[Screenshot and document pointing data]
— START —

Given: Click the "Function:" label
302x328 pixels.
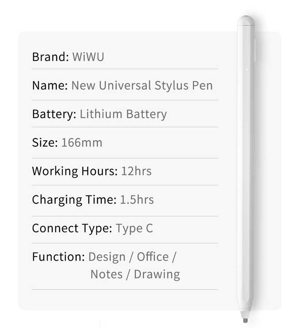Looking at the screenshot, I should pyautogui.click(x=58, y=257).
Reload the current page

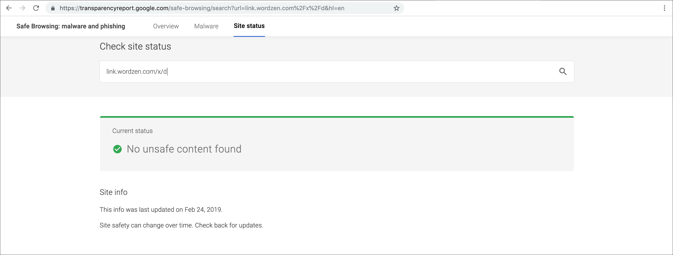coord(36,8)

— END —

■ **Exercise**:
Lay out the lines of the records above as a Markdown table with the columns Row and Line, numbering each line and skipping the blank ones. Leave the pictures out of the answer.

■ **Written response**:
| Row | Line |
|---|---|
| 1 | Given: Click the "Function:" label |
| 2 | 302x328 pixels. |
| 3 | Looking at the screenshot, I should pyautogui.click(x=58, y=257). |
| 4 | Reload the current page |
| 5 | coord(36,8) |